§ **AIM OF THE TASK**: What is the number of lines in the entries that include the word "Given"? Respond with the number only.
___ EXCERPTED RECORDS
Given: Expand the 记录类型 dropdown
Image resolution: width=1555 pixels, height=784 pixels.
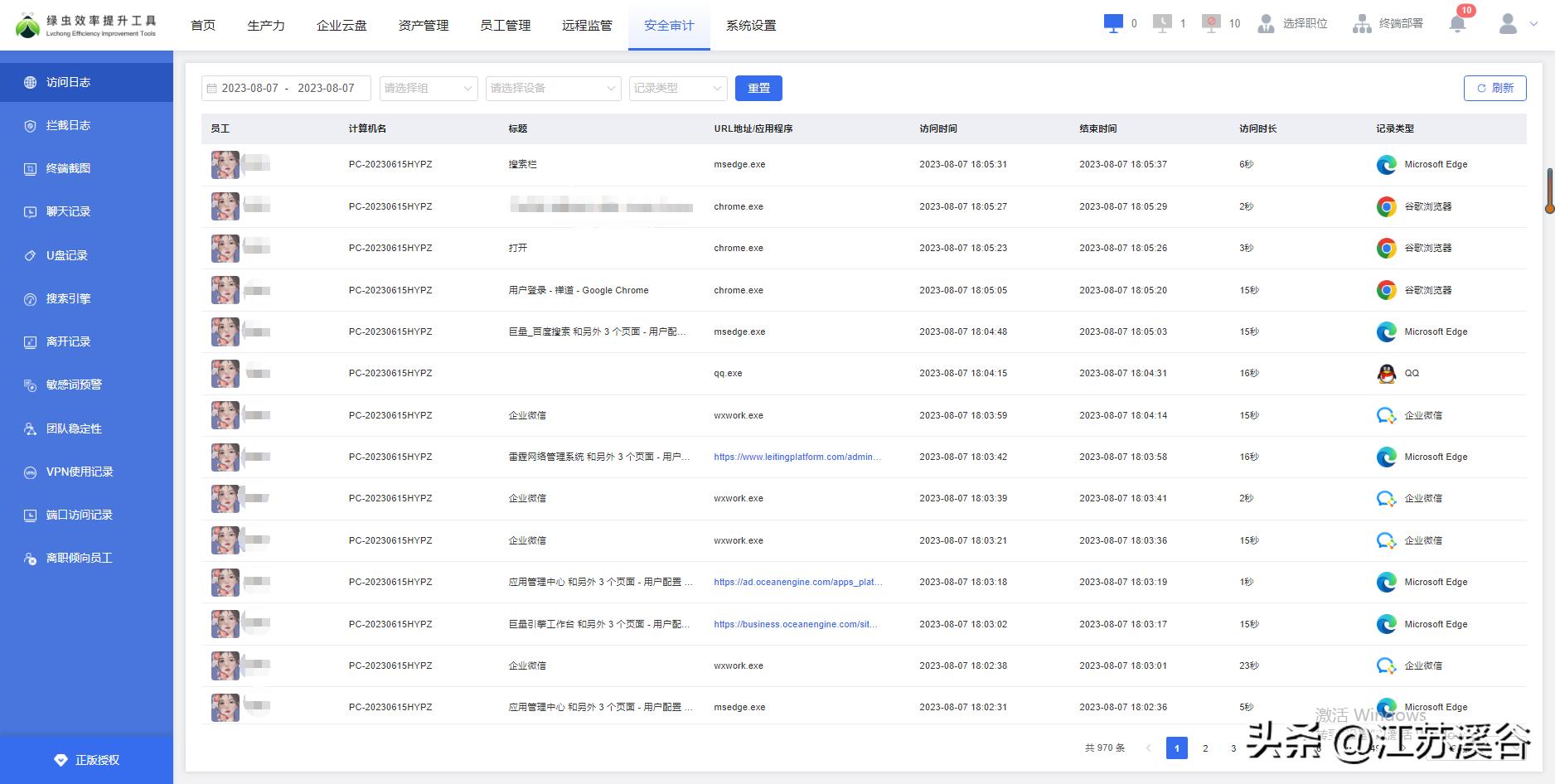Looking at the screenshot, I should coord(676,88).
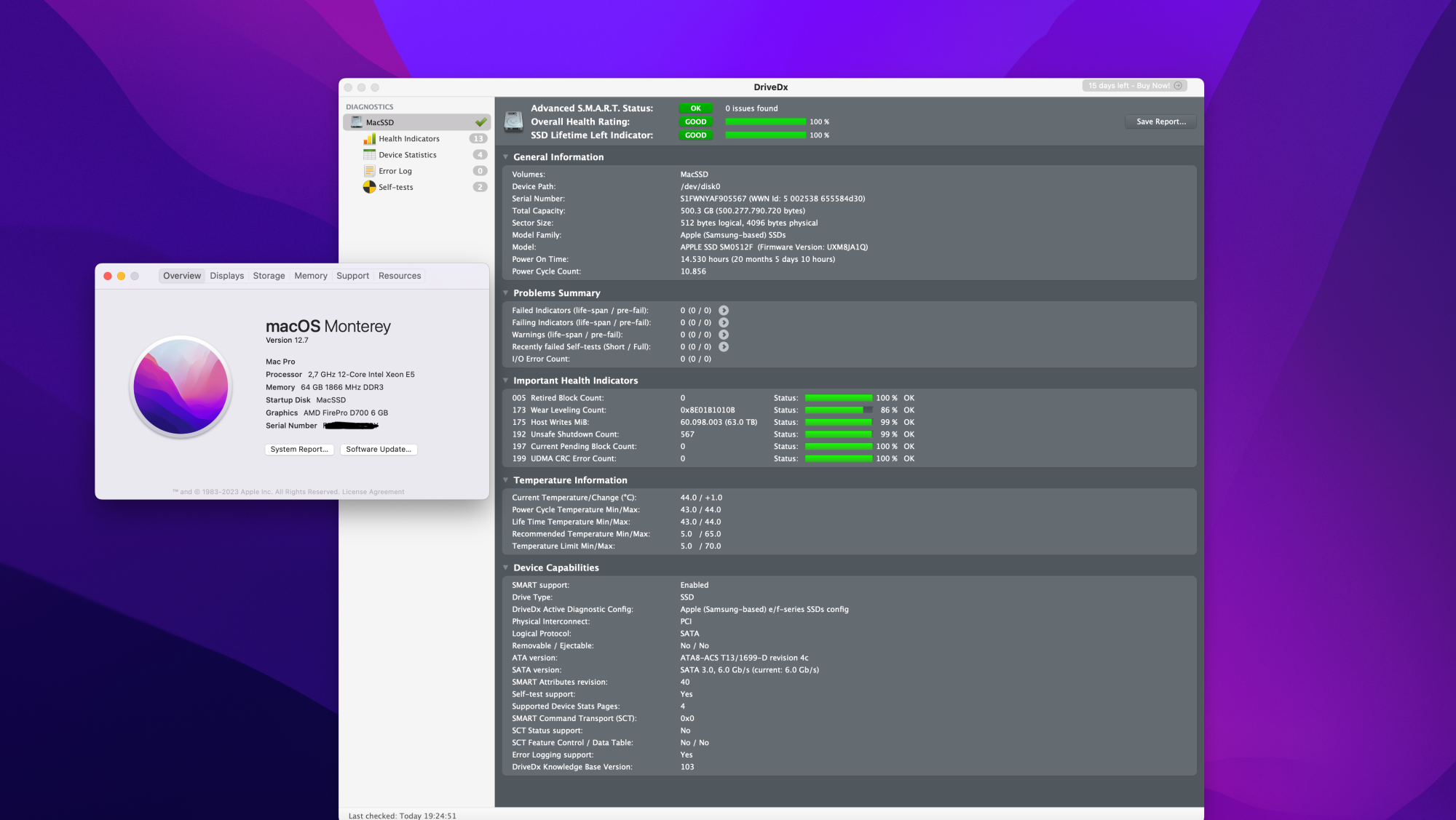Collapse the Problems Summary section
The image size is (1456, 820).
tap(505, 293)
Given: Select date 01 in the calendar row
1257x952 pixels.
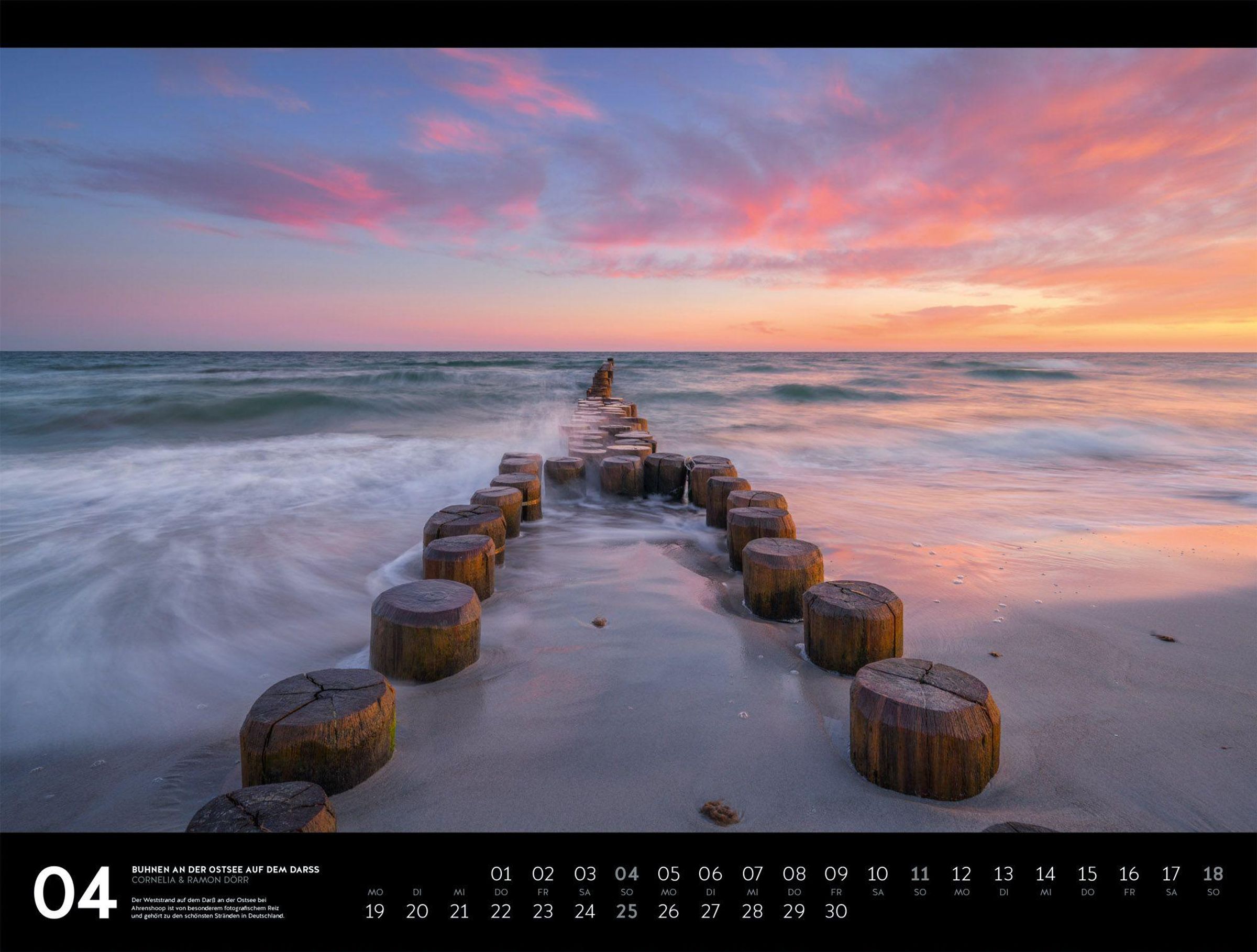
______
§ **REPLY TO THE EXERCISE**: 2